Collected data entries

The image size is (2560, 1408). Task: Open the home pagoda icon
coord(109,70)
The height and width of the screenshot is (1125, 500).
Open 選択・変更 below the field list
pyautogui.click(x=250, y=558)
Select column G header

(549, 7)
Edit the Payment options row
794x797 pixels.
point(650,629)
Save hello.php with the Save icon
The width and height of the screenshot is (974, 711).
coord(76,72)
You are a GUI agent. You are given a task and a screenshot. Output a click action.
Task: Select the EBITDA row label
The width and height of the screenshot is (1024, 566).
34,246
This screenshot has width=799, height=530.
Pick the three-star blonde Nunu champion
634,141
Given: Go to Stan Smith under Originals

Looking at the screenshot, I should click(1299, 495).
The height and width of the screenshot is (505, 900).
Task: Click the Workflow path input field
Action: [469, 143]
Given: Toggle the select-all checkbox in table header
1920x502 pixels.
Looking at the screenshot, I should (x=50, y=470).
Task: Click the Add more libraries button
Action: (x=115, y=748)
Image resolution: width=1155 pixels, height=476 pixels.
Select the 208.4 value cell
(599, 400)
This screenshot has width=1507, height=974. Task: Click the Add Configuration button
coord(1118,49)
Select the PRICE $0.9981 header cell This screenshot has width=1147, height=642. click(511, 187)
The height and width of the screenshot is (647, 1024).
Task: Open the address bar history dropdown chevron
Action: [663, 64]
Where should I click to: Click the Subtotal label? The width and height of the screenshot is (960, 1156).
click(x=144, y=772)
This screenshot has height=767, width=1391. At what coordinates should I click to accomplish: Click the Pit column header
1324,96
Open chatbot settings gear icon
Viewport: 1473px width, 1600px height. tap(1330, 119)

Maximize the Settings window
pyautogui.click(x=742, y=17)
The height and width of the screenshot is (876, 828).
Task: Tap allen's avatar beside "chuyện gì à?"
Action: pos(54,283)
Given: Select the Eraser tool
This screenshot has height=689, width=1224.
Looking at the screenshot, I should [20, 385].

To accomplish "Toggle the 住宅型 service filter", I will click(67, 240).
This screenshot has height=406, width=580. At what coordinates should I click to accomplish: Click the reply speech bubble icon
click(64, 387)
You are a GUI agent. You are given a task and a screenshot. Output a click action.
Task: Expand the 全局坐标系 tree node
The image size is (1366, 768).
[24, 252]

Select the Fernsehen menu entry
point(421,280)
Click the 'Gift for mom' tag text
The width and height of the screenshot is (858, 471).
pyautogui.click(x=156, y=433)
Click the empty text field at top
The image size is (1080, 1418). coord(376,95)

▸ Your objective
An exact copy of the data is needed.

▸ Task solution
The image size is (2560, 1408). Task: Open the home pagoda icon
coord(109,70)
The height and width of the screenshot is (1125, 500).
Open 選択・変更 below the field list
pyautogui.click(x=250, y=558)
Select column G header

(549, 7)
Edit the Payment options row
794x797 pixels.
point(650,629)
Save hello.php with the Save icon
The width and height of the screenshot is (974, 711).
coord(76,72)
You are a GUI agent. You are given a task and a screenshot. Output a click action.
Task: Select the EBITDA row label
The width and height of the screenshot is (1024, 566).
34,246
This screenshot has width=799, height=530.
Pick the three-star blonde Nunu champion
634,141
Given: Go to Stan Smith under Originals

Looking at the screenshot, I should click(1299, 495).
The height and width of the screenshot is (505, 900).
Task: Click the Workflow path input field
Action: [469, 143]
Given: Toggle the select-all checkbox in table header
1920x502 pixels.
Looking at the screenshot, I should (x=50, y=470).
Task: Click the Add more libraries button
Action: (x=115, y=748)
Image resolution: width=1155 pixels, height=476 pixels.
Select the 208.4 value cell
(599, 400)
This screenshot has width=1507, height=974. Task: Click the Add Configuration button
coord(1118,49)
Select the PRICE $0.9981 header cell This screenshot has width=1147, height=642. click(511, 187)
The height and width of the screenshot is (647, 1024).
Task: Open the address bar history dropdown chevron
Action: [663, 64]
Where should I click to: Click the Subtotal label? The width and height of the screenshot is (960, 1156).
click(x=144, y=772)
This screenshot has height=767, width=1391. At what coordinates should I click to accomplish: Click the Pit column header
1324,96
Open chatbot settings gear icon
Viewport: 1473px width, 1600px height. tap(1330, 119)

Maximize the Settings window
pyautogui.click(x=742, y=17)
The height and width of the screenshot is (876, 828).
Task: Tap allen's avatar beside "chuyện gì à?"
Action: pos(54,283)
Given: Select the Eraser tool
This screenshot has height=689, width=1224.
Looking at the screenshot, I should [20, 385].

To accomplish "Toggle the 住宅型 service filter", I will click(67, 240).
This screenshot has height=406, width=580. At what coordinates should I click to accomplish: Click the reply speech bubble icon
click(64, 387)
You are a GUI agent. You are given a task and a screenshot. Output a click action.
Task: Expand the 全局坐标系 tree node
The image size is (1366, 768).
[24, 252]

Select the Fernsehen menu entry
point(421,280)
Click the 'Gift for mom' tag text
The width and height of the screenshot is (858, 471).
pyautogui.click(x=156, y=433)
Click the empty text field at top
The image size is (1080, 1418). coord(376,95)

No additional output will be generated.